Chefkirk & Andrew Quitter-Keiju Manifestos; eh? Records #83, 2015
Not to give the wrong impression, because Disaster Amnesiac loves all three of these new eh? discs, but, so far, this one has been my favorite. As I listen, I figure it has a lot to do with the two man interaction between Chefkirk and Quitter. Of course, for all I know, these two may be one in the same entity, but Keiju Manifestos certainly has a more group dynamic feel.

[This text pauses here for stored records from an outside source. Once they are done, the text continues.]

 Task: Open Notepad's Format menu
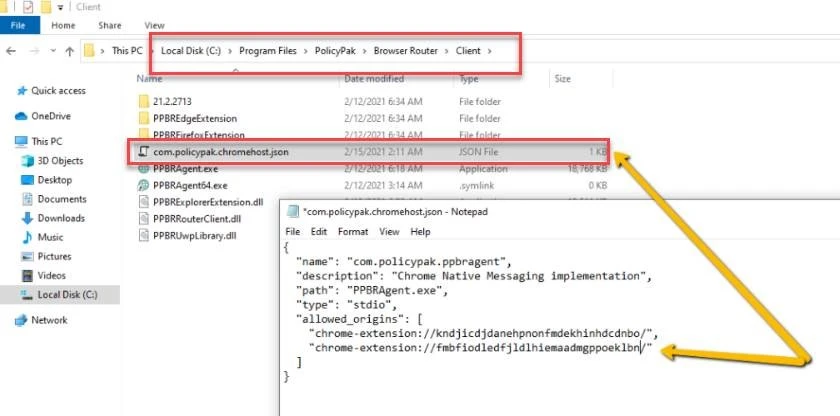[352, 232]
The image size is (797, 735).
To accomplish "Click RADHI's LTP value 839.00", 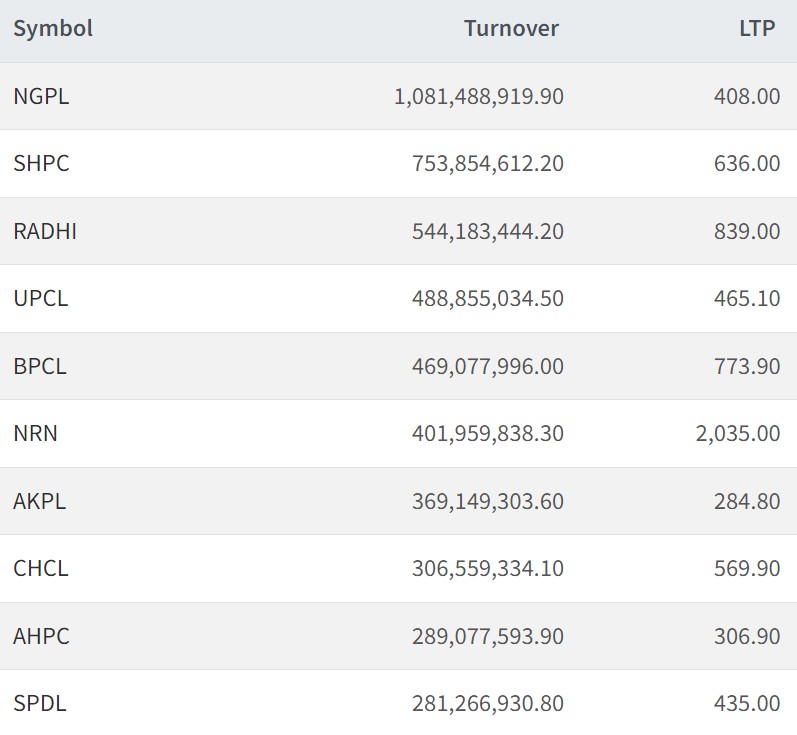I will point(747,231).
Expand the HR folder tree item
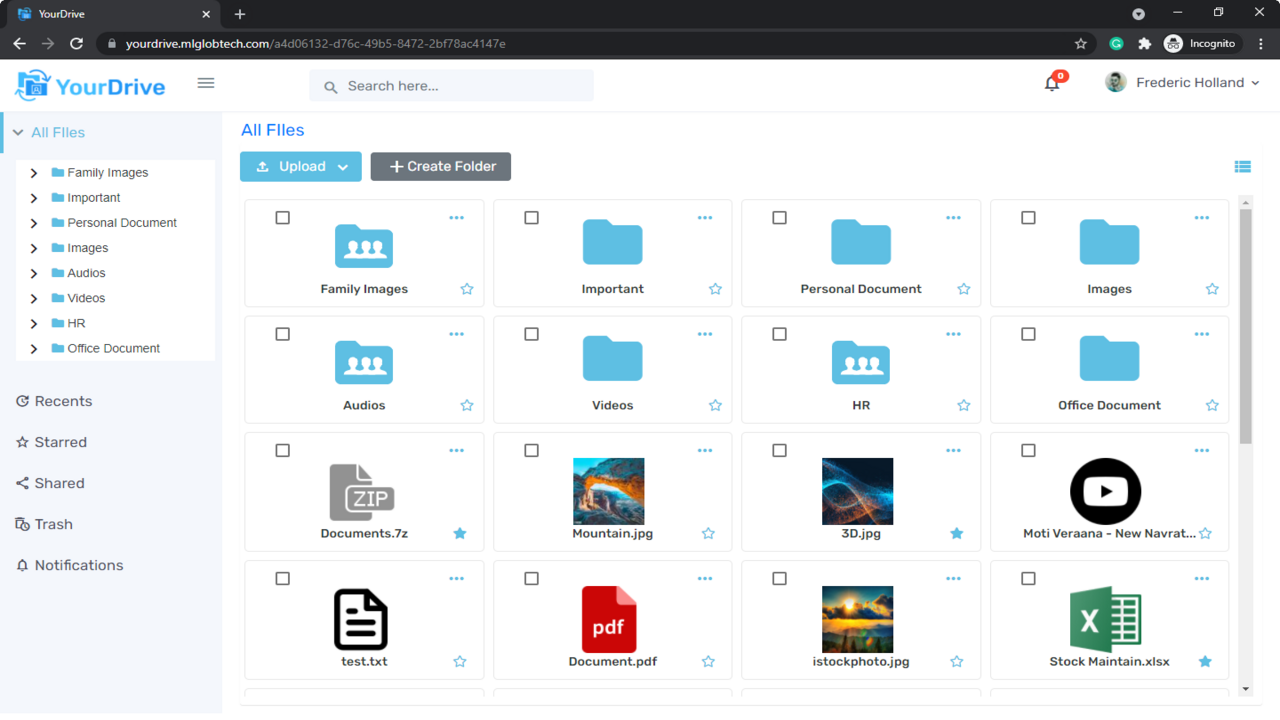The image size is (1280, 720). tap(33, 322)
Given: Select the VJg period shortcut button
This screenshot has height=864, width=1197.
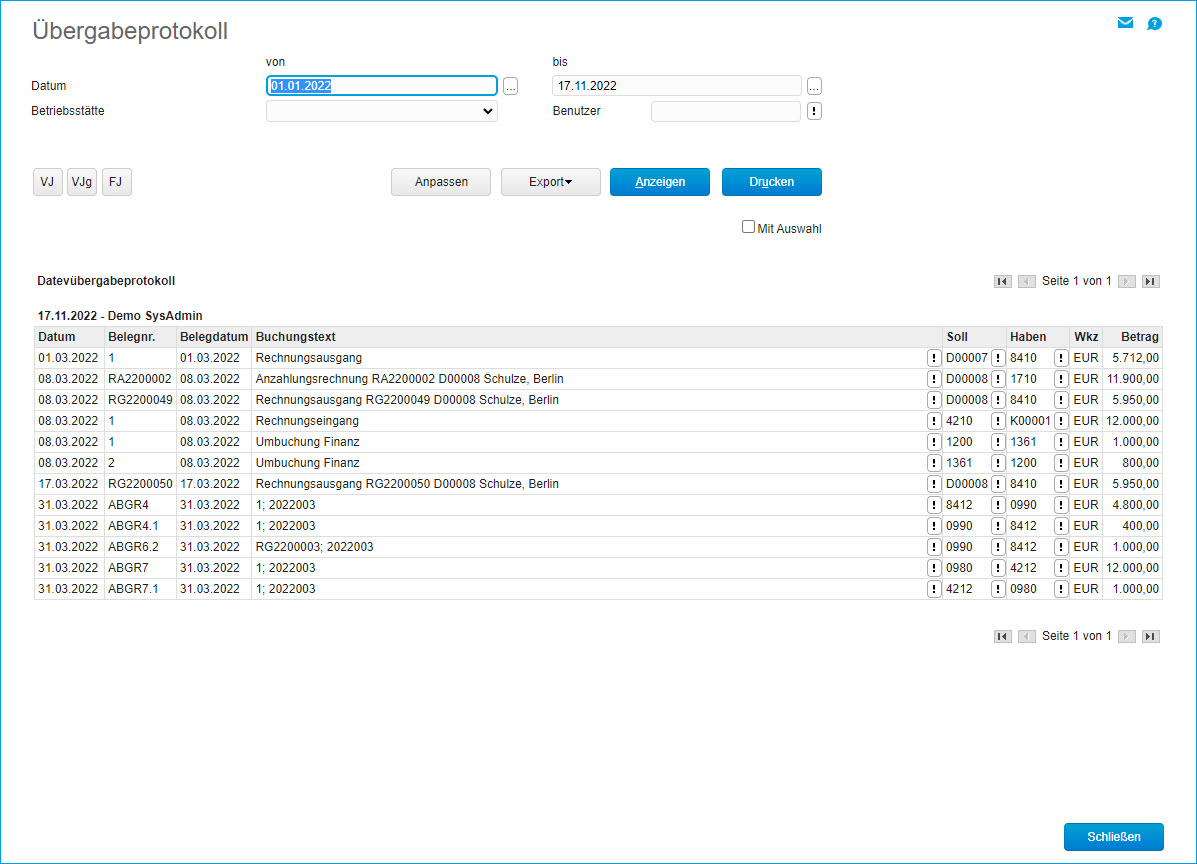Looking at the screenshot, I should [82, 182].
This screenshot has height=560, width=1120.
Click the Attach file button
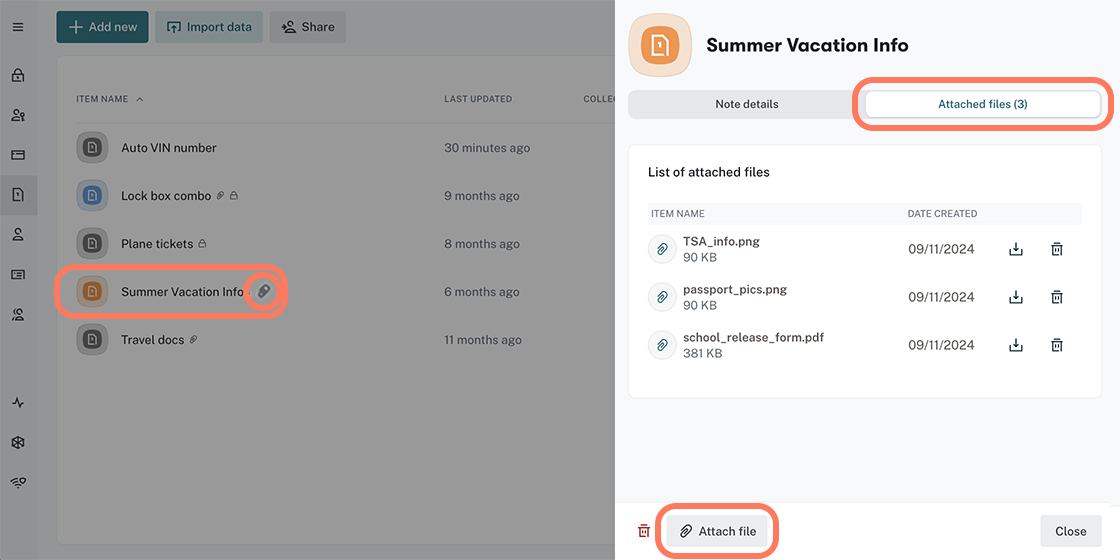[x=717, y=531]
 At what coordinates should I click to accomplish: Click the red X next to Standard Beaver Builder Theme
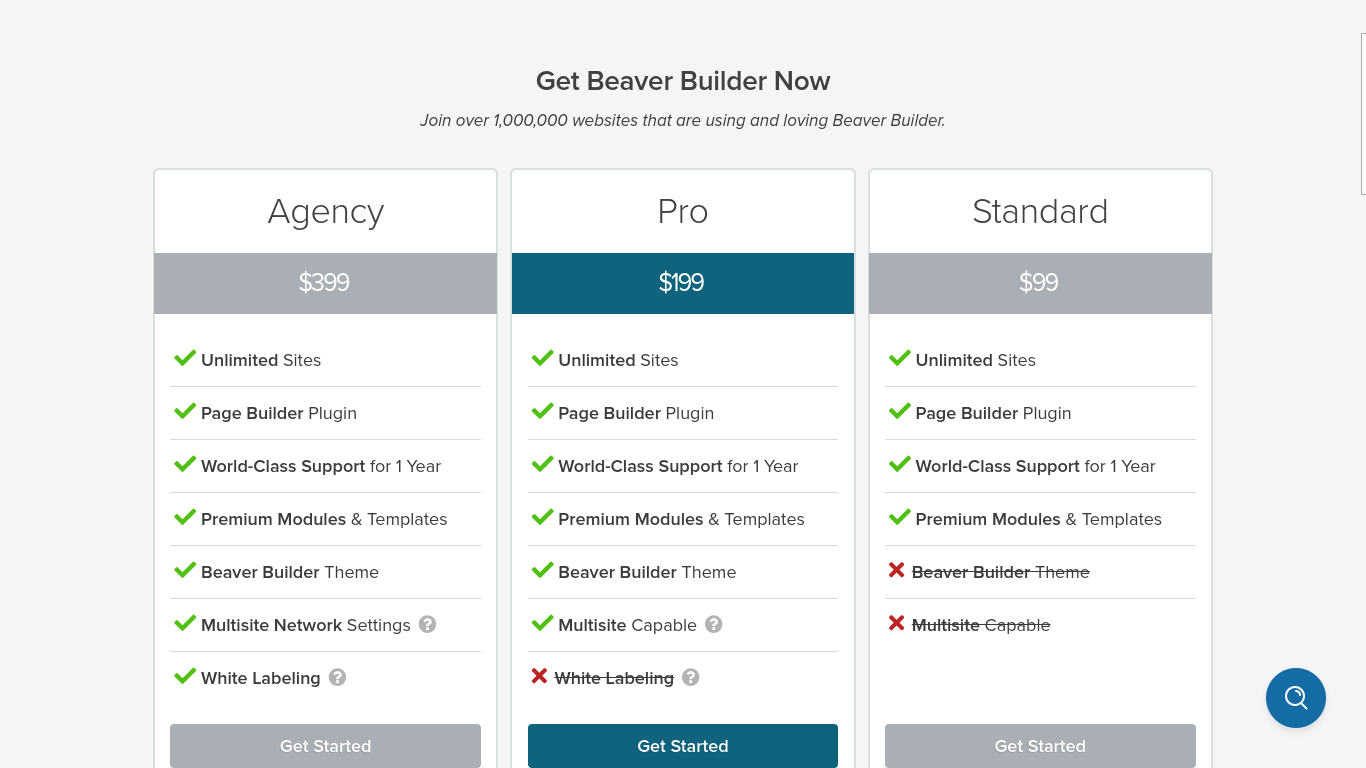tap(896, 570)
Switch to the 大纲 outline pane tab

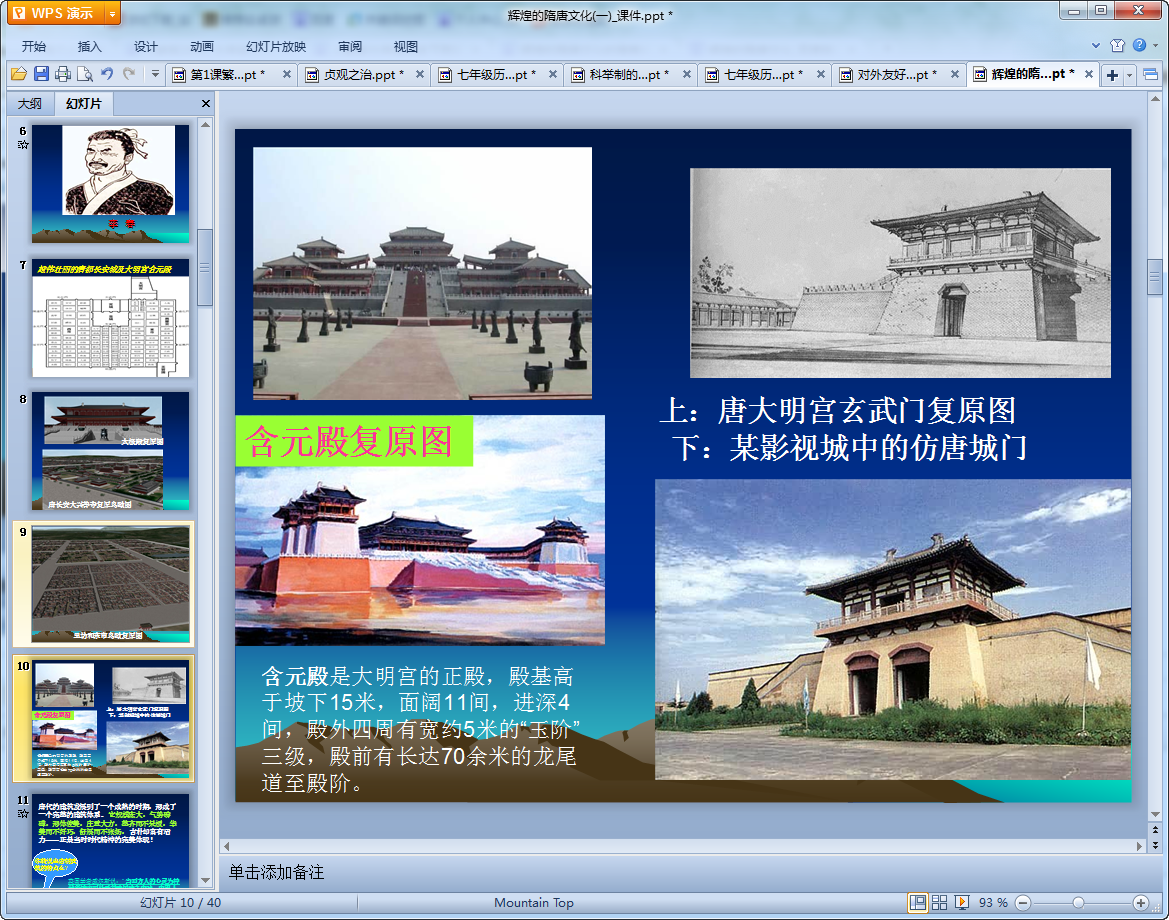pos(30,103)
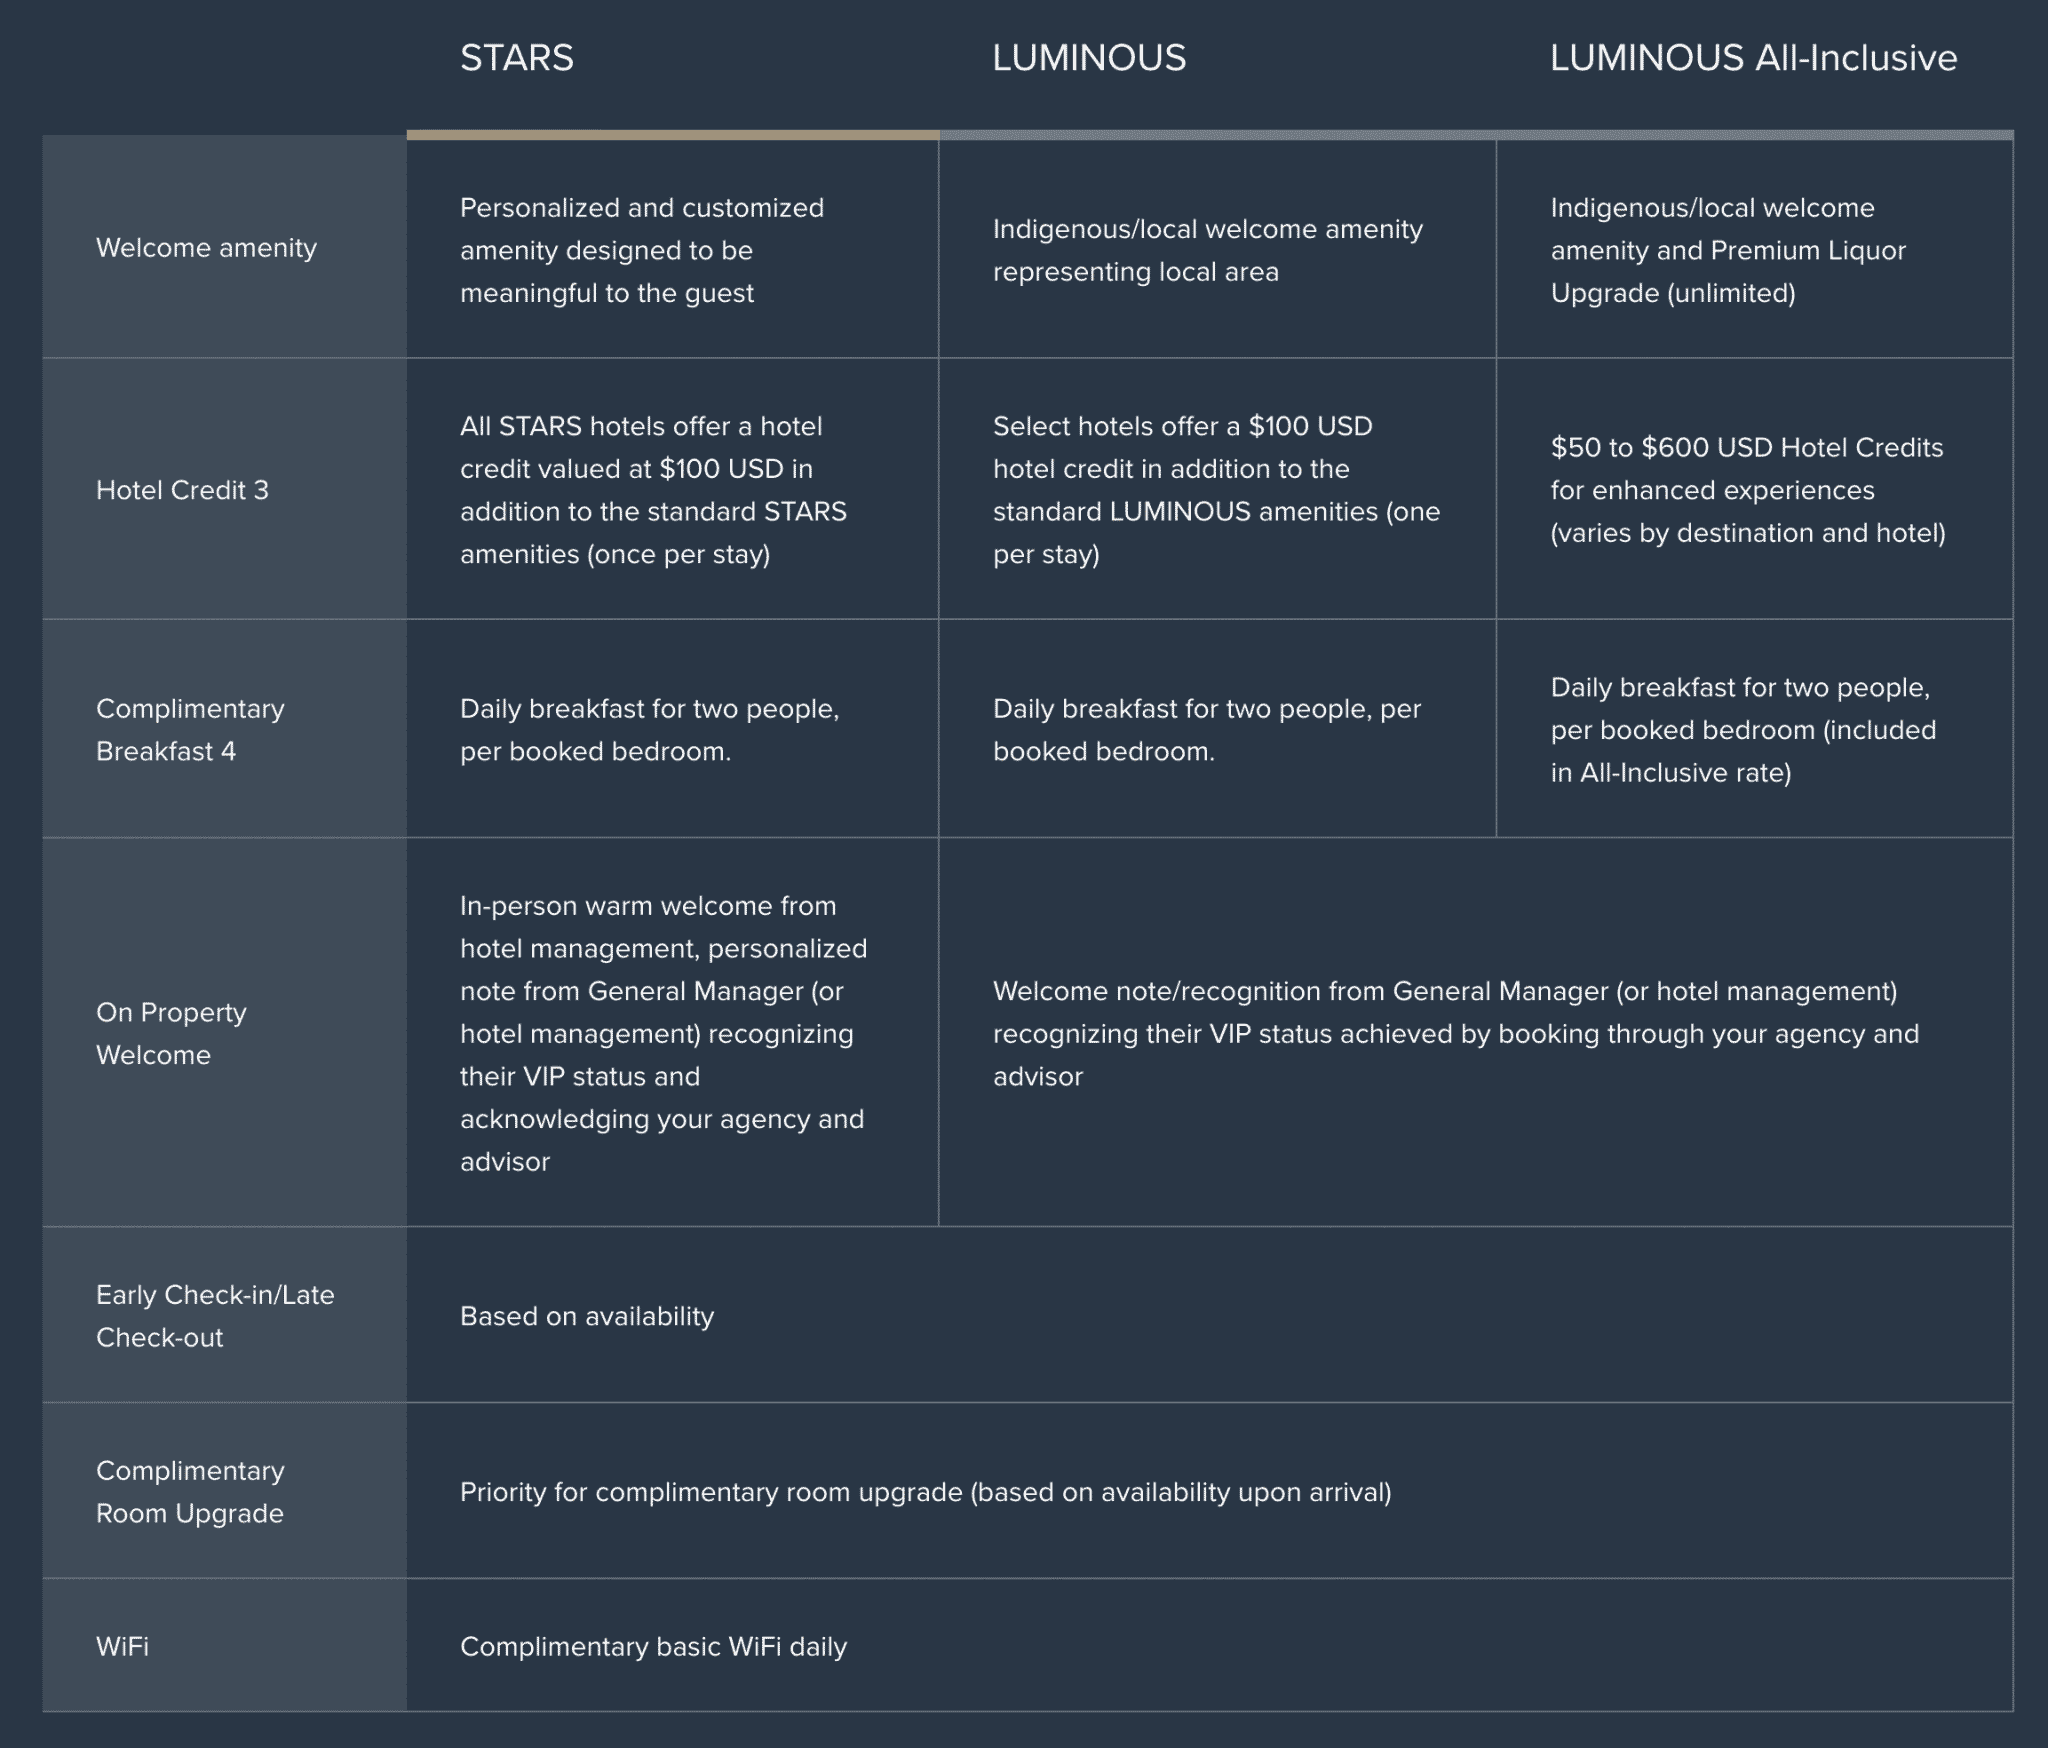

It was recorded in Eugene but has the aesthetic impact of some inter-dimensional cosmic war going on, with all of its high end blasting and explosive sounds, especially on tracks such as Spacial Surface, Plastic Synthesis, and the absolutely bonkers closing track, Recreation, Multiplication, Expansion. Things do even groove a bit on Gesundheit, but for the most part this disc features the sounds of worlds, hell, galaxies for that matter, colliding and exploding. The things that Chefkirk and Andrew Quitter do on this disc would appeal to fans of Industrial, Power Electronics, weird old independent synthesizer cassettes from the 1980's, but Disaster Amnesiac feels a bit like I'm pigeonholing them with that statement. Their sounds are unique and clearly by their own designs.

To get back to my initial statement, and after spending some time listening to these new three discs from eh?, Disaster Amnesiac can rest assured that there are indeed the myriad composers here in the U.S.A., working away at and documenting their individual craft. Given the current malaise of our shared economic situations, I'm not sure how many people have that much time to pay attention, or the psychological liberty necessary to expose themselves to these kinds of "risky" cultural moves (it seems to me that during periods of tremendous societal transition, the masses can't help but become reactionary, even when they're of a Utopian political construct), but I for one take heart from knowing that they're out there, and want to hear as much of them, as often as possible. Label head Bryan Day, along the artists described here, would probably take heart from receiving a bit of financial remuneration for their efforts. Go ahead and grab yourself some eh?! Perhaps, after listening, you'll love America just that much more, if for no other reason, than for knowing that we're still producing Ives types within our historical churn.